Walt’s Bad Day

March 22, 2007

All Walt wanted when he entered the Dairy Queen was a single Mint Mocha MooLatté, but his plans ran into a snag when the girl at the counter turned out to be his ex-girlfriend.

He didn’t even notice until he got up to the counter and was giving his order – only to have his words wither away under her hate-filled stare.

“You piece of scum,” she said, and he struggled to remember her name. He couldn’t imagine how she came to be here – he had fled halfway across the country to get away from his former life and everything in it. He had put that all behind him, but here it was, staring him in the face.

“You complete asshole!” she said, her voice rising along with the frenzy in her eyes. The other customers started to back away, eyeing the scene warily.

Walt knew she had every reason to be furious – he had vanished the day before prom, leaving behind his family, his friends, her – everyone and everything he knew, without explanation. But how could he tell her of the soul-crushing sense of ennui that had abruptly risen within him, the desire to get away from everything he was connected to, break all ties, and strike out on his own.

It wasn’t that his future was all planned out – he had any number of possibilities before him. But he hated them – all those shallow, stupid little people, and himself, for being just like them. So he had left, and hitchiked mile after mile, state after state, from one coast to the next.

But he couldn’t tell her that. She wouldn’t understand.

So he, in what was probably not any better an idea, simply lied.

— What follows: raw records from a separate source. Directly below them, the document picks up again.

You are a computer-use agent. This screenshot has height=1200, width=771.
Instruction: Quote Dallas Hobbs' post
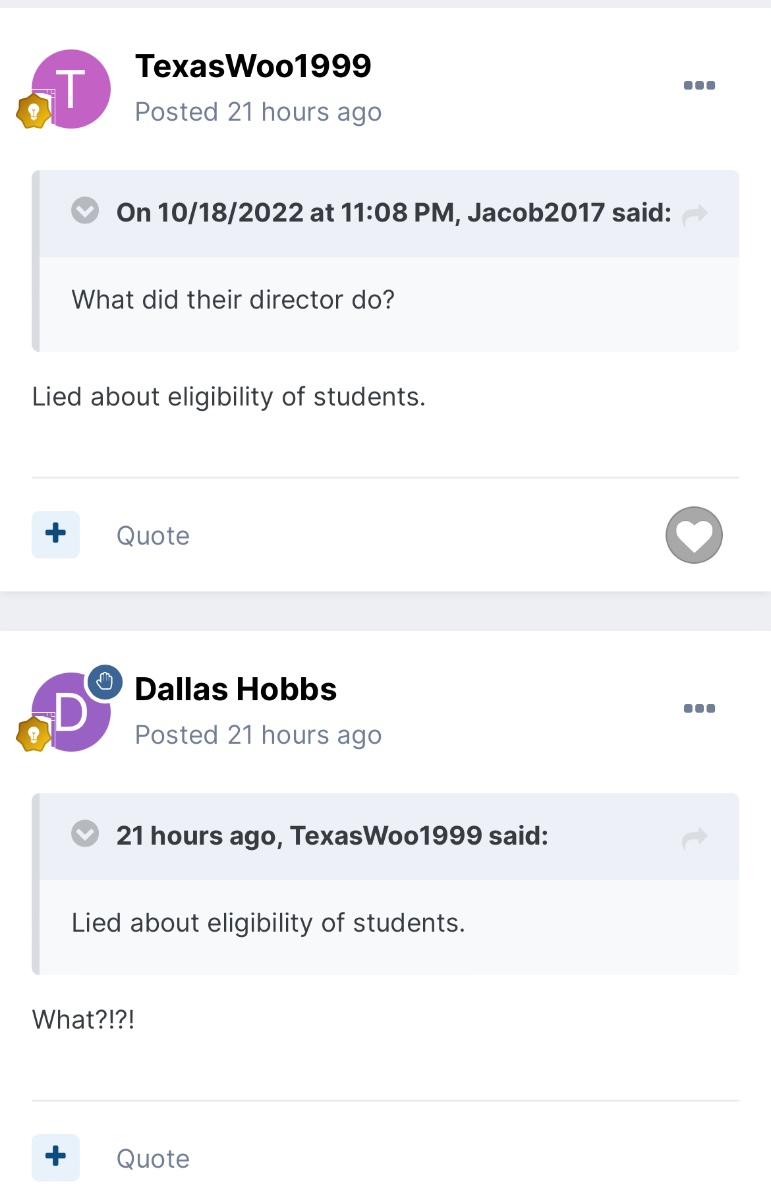point(153,1159)
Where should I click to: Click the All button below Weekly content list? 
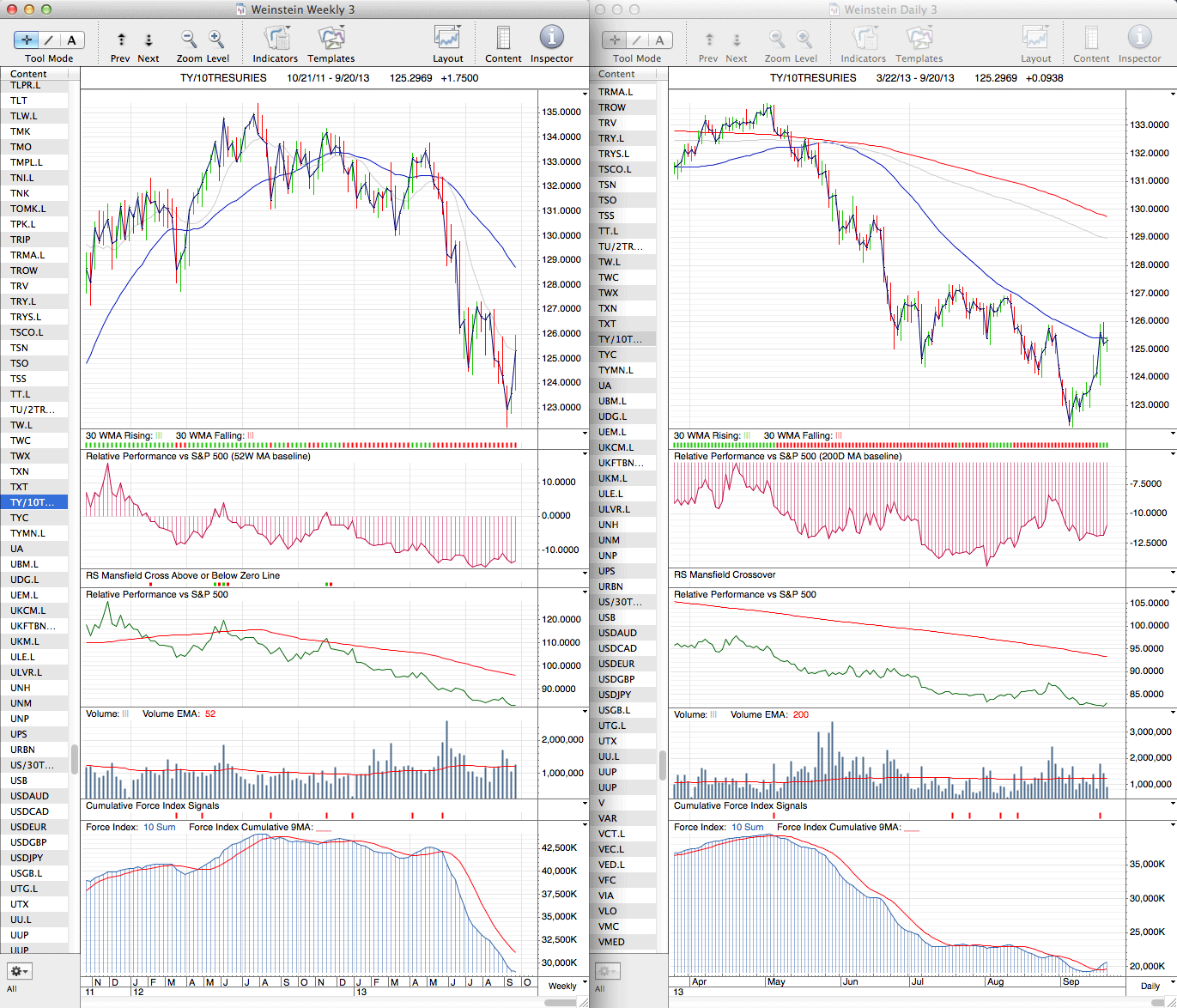(x=12, y=989)
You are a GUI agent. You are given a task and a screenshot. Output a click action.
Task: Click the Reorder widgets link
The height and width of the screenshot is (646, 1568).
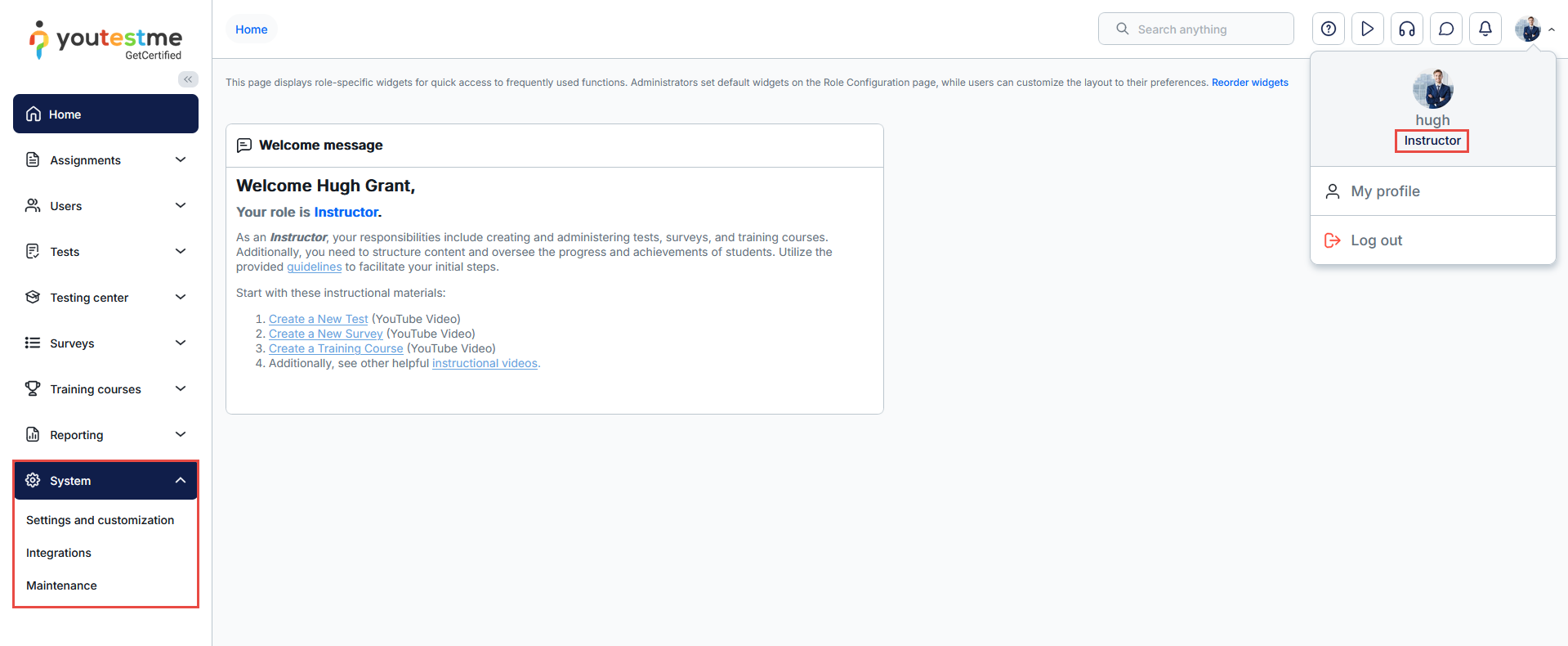tap(1249, 83)
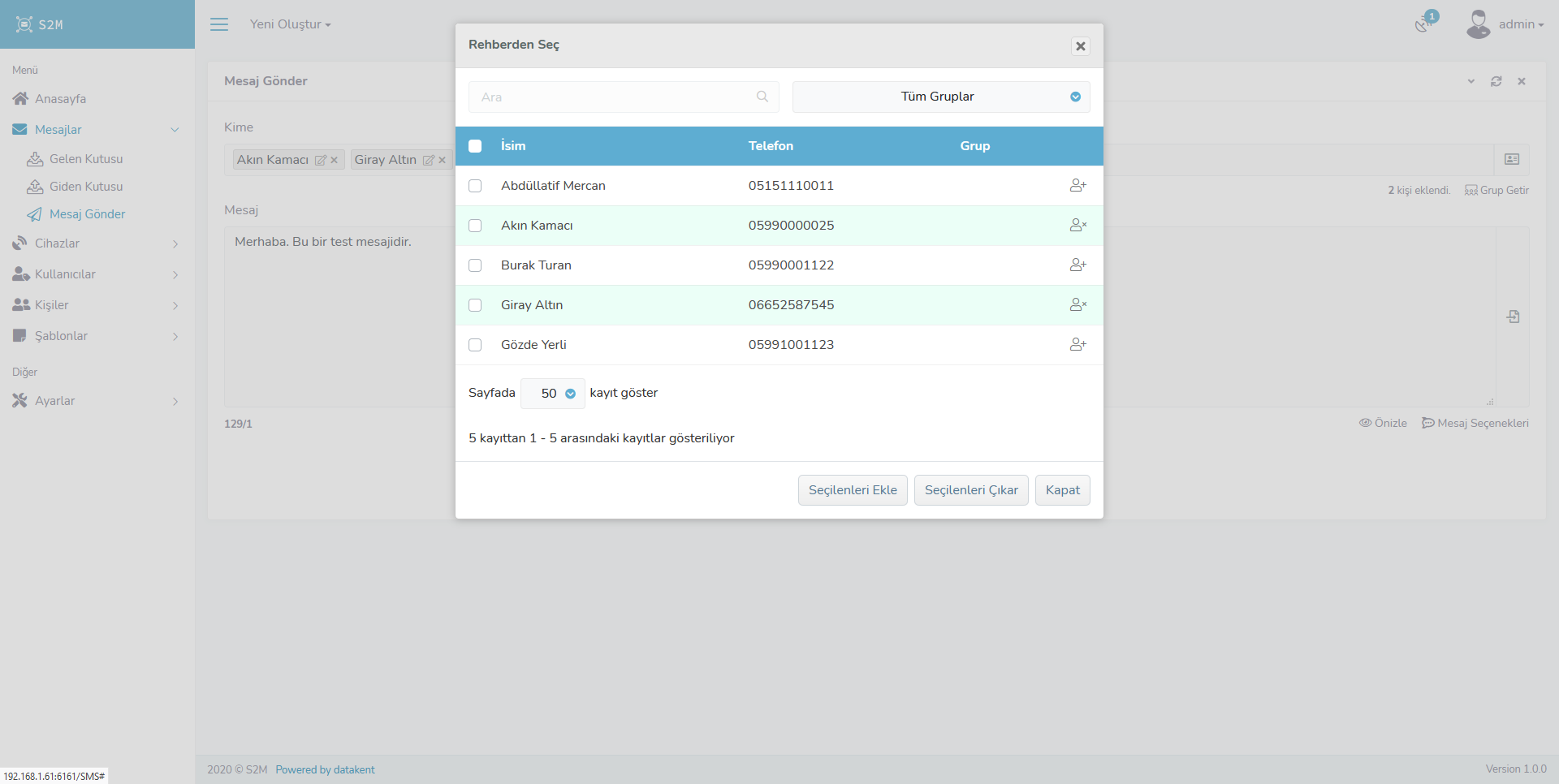Remove Giray Altın using row icon

[1077, 305]
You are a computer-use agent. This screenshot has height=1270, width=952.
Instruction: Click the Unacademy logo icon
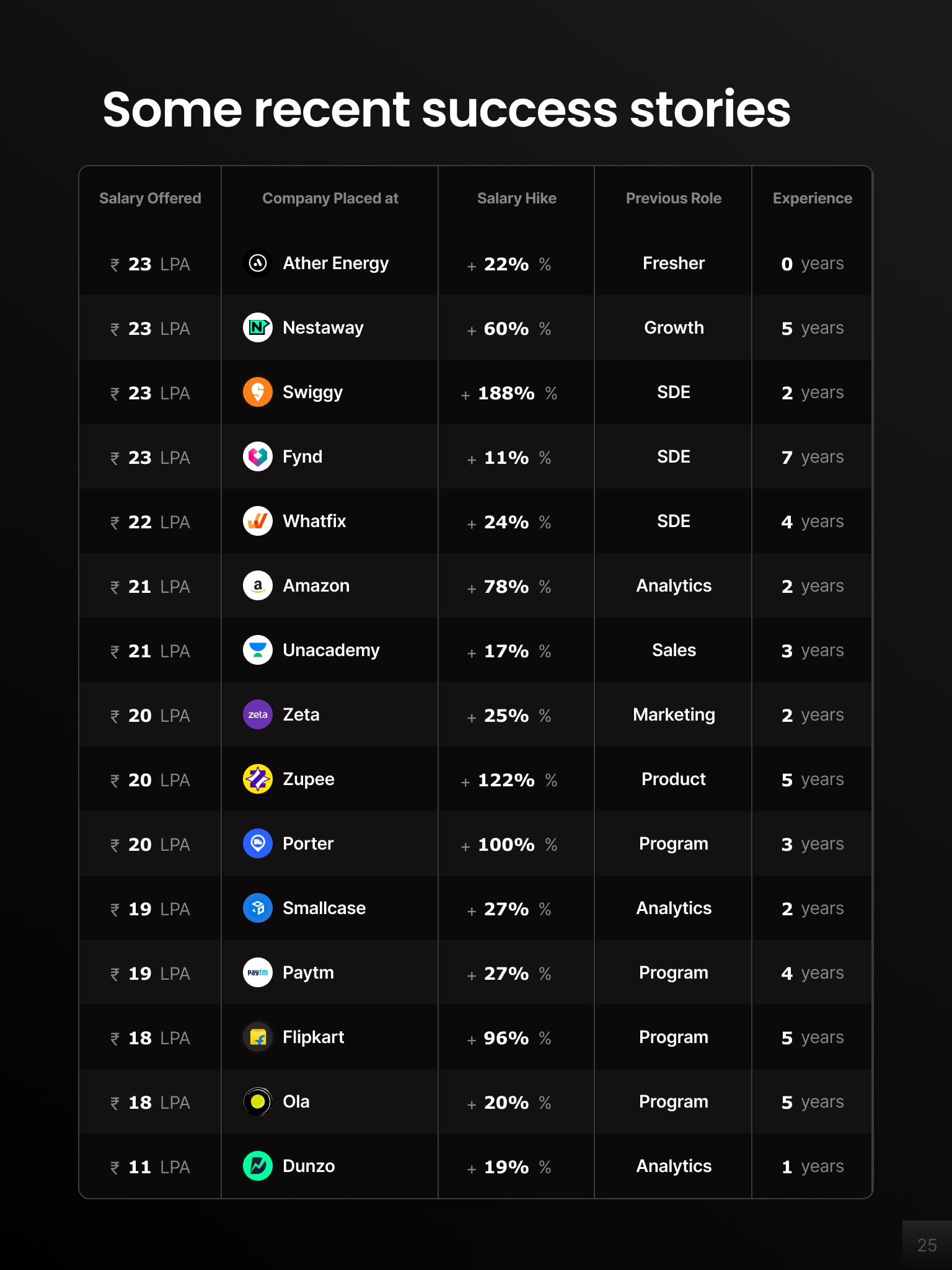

“Why’d you do it, Walt? We thought you were dead, we worried for you, I cried for you, dammit!

“I’m sorry,” he said. “I think you have me confused with someone else.

She stared back at him, puzzlement creeping across her face, and warring with anger and rage. How did she end up here, too? He wondered if there was any meaning in that. She spat in his face.

“Do you think I’m an idiot? I know it’s you – you own goddamn nametag even says you’re Walt!”

It’s true, it did. He had been promoted to a supervisor on site. He had to wear the nametag, and it said his name was Walt.

“I mean,” he continued, feeling sweat creeping across his forehead, “you must have me confused with some other Walt.” He had started the lie – nothing to it now but to run with it.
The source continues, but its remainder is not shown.